## Task to carry out
Provide the count of lines below that include the word "agent", without any accompanying remarks.
[[ Given information open ]]
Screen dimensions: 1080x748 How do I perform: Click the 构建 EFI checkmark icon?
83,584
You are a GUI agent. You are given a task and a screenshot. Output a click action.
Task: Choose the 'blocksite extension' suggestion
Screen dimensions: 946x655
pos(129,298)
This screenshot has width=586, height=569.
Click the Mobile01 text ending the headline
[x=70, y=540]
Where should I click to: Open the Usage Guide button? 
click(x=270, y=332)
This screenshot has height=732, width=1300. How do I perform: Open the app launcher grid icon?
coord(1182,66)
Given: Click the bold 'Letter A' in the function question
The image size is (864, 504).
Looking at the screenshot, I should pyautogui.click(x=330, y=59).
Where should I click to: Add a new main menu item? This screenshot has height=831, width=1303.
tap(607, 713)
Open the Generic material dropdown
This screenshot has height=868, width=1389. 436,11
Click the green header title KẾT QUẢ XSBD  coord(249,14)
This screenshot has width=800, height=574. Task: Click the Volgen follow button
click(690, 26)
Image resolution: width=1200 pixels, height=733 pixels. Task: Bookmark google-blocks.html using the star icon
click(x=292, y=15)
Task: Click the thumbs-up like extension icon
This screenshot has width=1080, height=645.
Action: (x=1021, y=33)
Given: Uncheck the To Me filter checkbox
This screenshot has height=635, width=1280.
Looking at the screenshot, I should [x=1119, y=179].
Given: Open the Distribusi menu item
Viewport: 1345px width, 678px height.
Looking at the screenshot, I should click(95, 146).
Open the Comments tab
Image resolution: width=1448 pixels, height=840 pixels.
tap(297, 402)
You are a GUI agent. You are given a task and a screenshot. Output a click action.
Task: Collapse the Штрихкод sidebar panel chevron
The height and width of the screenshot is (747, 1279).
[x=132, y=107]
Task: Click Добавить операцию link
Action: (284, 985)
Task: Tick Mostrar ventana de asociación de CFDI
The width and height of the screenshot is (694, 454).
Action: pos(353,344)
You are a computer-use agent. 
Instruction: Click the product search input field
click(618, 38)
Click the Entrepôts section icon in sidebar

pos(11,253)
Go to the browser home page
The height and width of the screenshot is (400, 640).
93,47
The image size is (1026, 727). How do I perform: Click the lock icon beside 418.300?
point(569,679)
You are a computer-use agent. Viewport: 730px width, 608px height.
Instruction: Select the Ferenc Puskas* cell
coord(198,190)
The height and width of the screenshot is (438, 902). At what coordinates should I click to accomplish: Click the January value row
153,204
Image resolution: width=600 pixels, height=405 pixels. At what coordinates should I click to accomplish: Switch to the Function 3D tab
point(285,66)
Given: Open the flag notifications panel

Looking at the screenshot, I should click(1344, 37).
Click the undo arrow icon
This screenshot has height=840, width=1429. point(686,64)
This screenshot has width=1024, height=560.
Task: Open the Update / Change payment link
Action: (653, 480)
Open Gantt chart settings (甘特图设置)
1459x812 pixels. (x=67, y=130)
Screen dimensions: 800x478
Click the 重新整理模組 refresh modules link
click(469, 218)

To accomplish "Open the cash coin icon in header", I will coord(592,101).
[[ Given information closed ]]
## Solution
4